We might consider it a sign of just how far we've travelled through the looking glass in the first years of the 21st century that a small group who self-identify as Satanists have become something like the voice of reason in latter-day America. Earlier this decade, the documentarist Penny Lane fell in step with the New York-based Satanic Temple as it relocated to the heartlands of Salem, Massachusetts (yes, site of the notorious historical witch trials) after a high-profile series of standoffs with the blowhards at Fox News and the hardliners of the Westboro Baptist Church.
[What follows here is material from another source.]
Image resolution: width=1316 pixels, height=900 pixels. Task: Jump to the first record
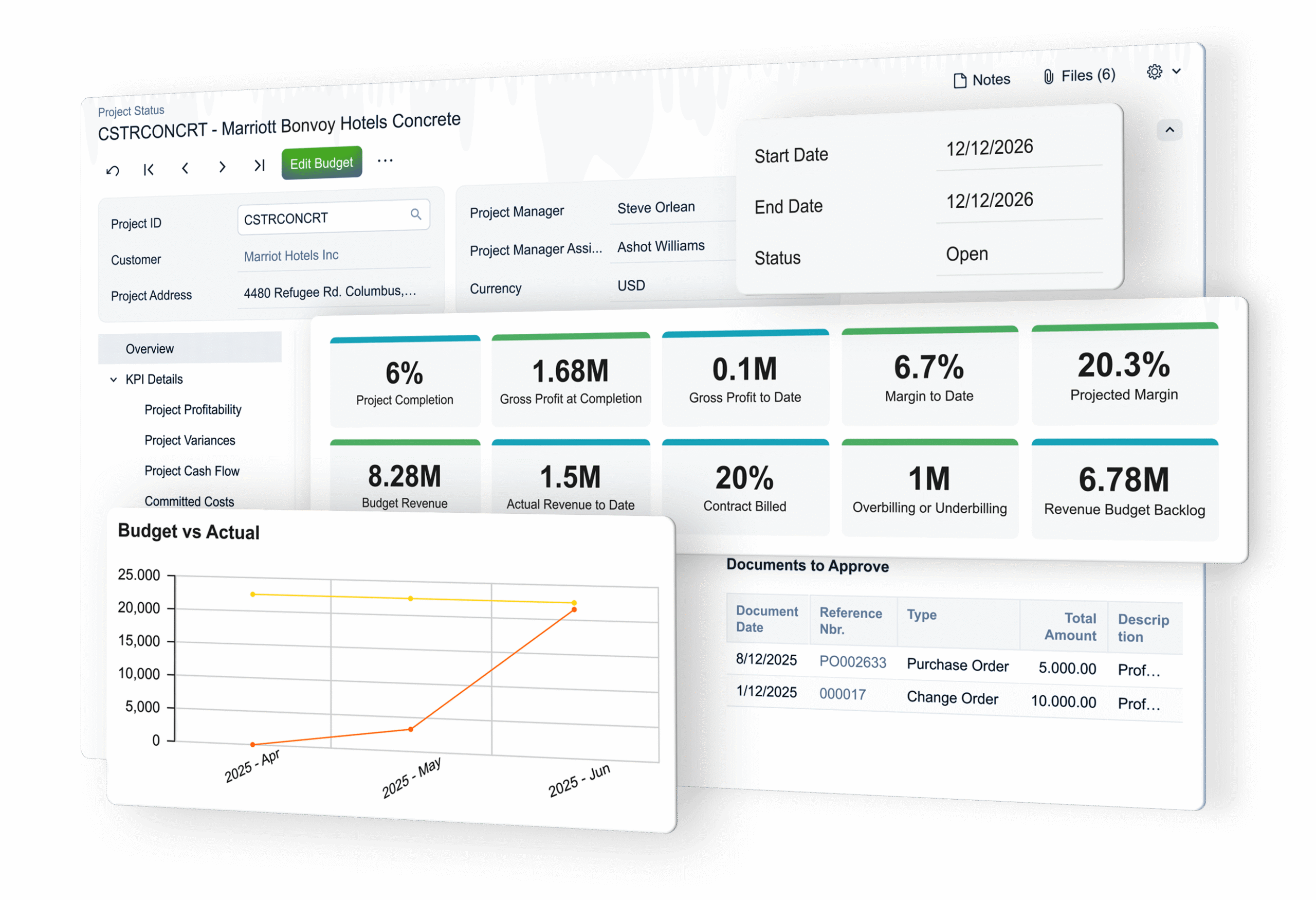click(149, 168)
There was a vaguely archaic, Middle Ages feel about these heated conflicts of dogma - unlike their forcefully evangelical opponents, the Temple insist on a clear separation between church and state - but as one observer in Lane's film Hail Satan? observes, the Temple's wall-eyed founder Lucien Greaves has done much in recent years to refine Satanism as "a new tool in the culture wars", his every public utterance and appearance intended to test how far tolerance and free speech will stretch in a notionally Christian country. The funny thing, as Lane spots from the off, is that these Satanists are all so nice. "We're here to spread a message of good will and benevolence," one tells the press at a protest, and yes, internationalist in their outlook, sex-positive and pro-choice, with policy proposals inspired by It's a Wonderful Life that generate afterschool care for underprivileged students and sock drives for the homeless, these are every bit the Satanists you could take home to meet your parents.
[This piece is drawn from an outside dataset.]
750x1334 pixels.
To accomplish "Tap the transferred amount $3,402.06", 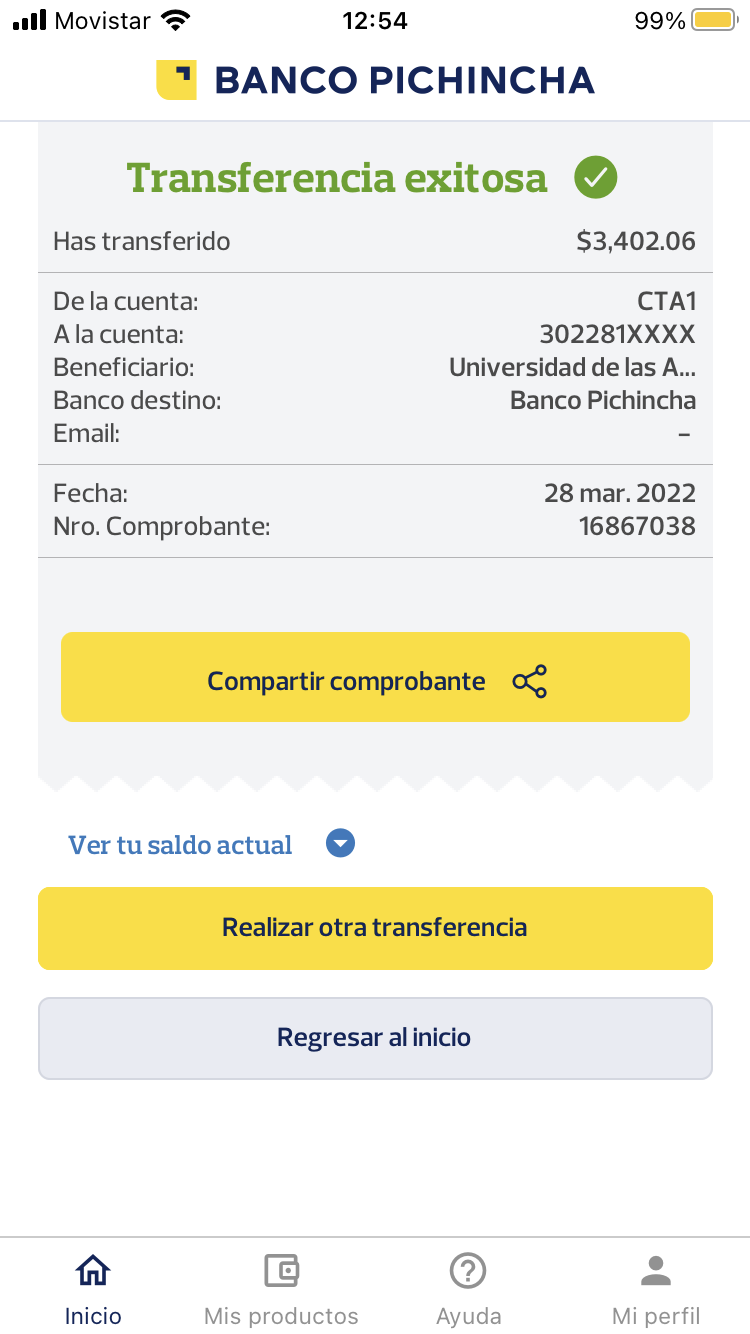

Of course, they're not really Satanists in the Hammer House of Horror sense; there's not a blood sacrifice in sight. (You suspect actual Satanists would be reluctant to let a camera crew in on their daily activity, defending their darkness against the lights.) In spirit and deeds, Greaves's lot are closer to media-savvy performance artists like the Yippies, seizing on Satanic imagery and rhetoric to juice up what used to be called actions or happenings. Lane films a number of these: there is nudity, as there always was, and pigs' heads, and a sense of ritual being done on an art student's budget. What's new is the theme: that it is as absurd to align yourself uncritically with the Devil in 2019 as it would be to align yourself with God. Here, Lane floats the idea there might be successive waves of Satanists, much as there have been successive waves of feminism, each involved in knotty discussion with their predecessors. The Temple has clearly learnt a lot from the moral panic that surrounded Satanism as it was in the 1980s, and resolved not to be backwards about coming forwards. Nowadays, as Greaves proposes, Satanism is largely performative: Lane duly catches this troupe shopping for robes, rehearsing their gestures, sweeping up after themselves. Though some hide behind pixellation or horned masks, the talking heads have the well-drilled air of spokespeople for Internet start-ups. (These are the first Satanists with a social-media presence: on Twitter alone, Greaves can claim 24K followers, more than Anton LaVey or Aleister Crowley had in their lifetimes.) Their rituals are a strange mix of social activism - confronting the Catholic Church over allegations of historical sex abuse one day, outshouting anti-abortionists the next - and constitutional cosplay.
To some extent, Lane is preaching to the converted: she knows full well that Hail Satan? isn't ever going to play on the Fox network. That much is evident from the film's wry tone, reminiscent of early Louis Theroux/Michael Moore ventures, which knocks a snort or a chuckle out of you simply by confirming your biases. Asked about the Black Mass, one devotee shrugs "it's kinda vulgar... but then an actual mass is kinda vulgar, if you think about it"; the dramatic throughline concerns the Temple's efforts to crowdfund a statue of the bat-demon Baphomet to cancel out a stone scroll of the Ten Commandments being erected outside a state building in Arkansas. Lane can't resist approaching much of this as an eyerolling, only-in-America joke, artlessly tossing some of her material up in the air like a documentary equivalent of the shrug-with-raised-hands emoji. Yet when she looks beyond the stunts to hone in on the personalities involved, Hail Satan? takes on a more touching aspect. Although they tend to dress in one shade exclusively - black, pitch black - those who take up the Satanist garb arrive in many colours: brown, tattooed, trans, nerdy. One acolyte, sporting an unlikely brushcut and bow tie combo, appears to have transferred in on a Bosman from the Jehovah's Witnesses. What Lane shows us is a truly multicultural band of outsiders, made up of those who would have most to lose in any sustained push towards a white Christian monoculture. If you can get past the forked tongue-in-cheek business, Hail Satan? holds some value as a resistance story, illustrating the devilish organisation that may now be crucial to any serious bid to overturn the status quo. Deplorable as it might sound, perhaps we are all Satanists now.
Hail Satan? is now playing in selected cinemas, and streaming via Curzon Home Cinema and the BFI.